[seqfan] Re: Worry about old sequence, A030077, paths in K_n

Tim Peters tim.peters at gmail.com
Tue Apr 5 03:29:23 CEST 2022


Thank you for the comments, Brendan! They were very clear and helpful.

[Brendan McKay]
> ...
> I guess that the most expensive multisets to test are those which
> are not realizable, but you can eliminate probably all of those by
> testing for admissibility.

Yes, the ones that aren't realizable required exhaustive search to
prove they can't be materialized.

My code yesterday required about 90 minutes to go all the way through a(17).

After adding code to reject non-admissible multisets as soon as
they're generated, the total time dropped to about an hour.

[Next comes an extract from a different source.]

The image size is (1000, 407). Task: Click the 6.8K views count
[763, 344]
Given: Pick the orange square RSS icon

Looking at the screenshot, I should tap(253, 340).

So the relative handful of non-admissible multisets consumed over half
an hour of CPU time to weed out via exhaustion. Very much worth
avoiding.

> Depending on how you are doing the bookkeeping, you can eliminate
> most admissible multisets quickly by making a large number of
> random paths.  Then you only need to test the admissible multisets
> that have not been spotted.

That is, pIck a permutation of the index set at random. Compute its
chord multiset and add it to a set of all seen so far. Repeat until
... "a large number" ;-) Then when generating distinct multisets
directly, skip over those already in that set.

Devil's in the details. I stopped when 1000 * n tries were made in a
row without finding a new multiset.

Why? Why not ;-). That dropped the total runtime (through a(17)) down
to 16 minutes. More valuable overall: less benefit per admissible
multiset, but there are so very many more admissible than
non-admissible multisets.

Next step: I don't care about CPU time so much as wall-clock time
here. So I spin off another process to do the random generation
"forever", and communicate results back to the main program,
concurrently with generating multisets directly. There's potentially a
lot of redundant work this way, But it cut total wall-clock time to
about 11 minutes. About a factor of 9 faster than yesterday's code
overall;. I'll take it :-)

FYI, the code just before multiprocessing was added completed n=18
while I was at supper. As a sanity check, the results:

n 18
number weak compositions 1081575
number of those not admissible 8845
number admissible 1072730
number of unique sums 445507

I'm not surprised at the high number of duplicate sums. PSLQ finds 3
simple identities involving integer linear combinations of sin(j * pi
/ 18) for j in 1 .. 9.

0.0
    1 0.17364817766693 1
    1 0.766044443118978 5
    -1 0.939692620785908 7
-1.11022302462516e-16
    1 0.342020143325669 2
    1 0.642787609686539 4
    -1 0.984807753012208 8
-1.11022302462516e-16
    2 0.5 3
    -1 1.0 9

I won't translate to English, except to sketch the first: let S(j) =
sin(j * pi / 18). Then the first block says that, within a small
number of machikne ulps, S(1) + S(5) - S(7) = 0.

You can use fancier software to verify that it is an identity (e.g.,
wxMaxima's trigrat() simplifies the symbolic expression to exactly 0).

In a different message you wondered about the lack of duplicates at
n=16 and n=22. PSLQ finds nothing close to an identity at those values
of n. I believe constructing distinct multisets with the same sum
requires exploiting at least 2 different identities.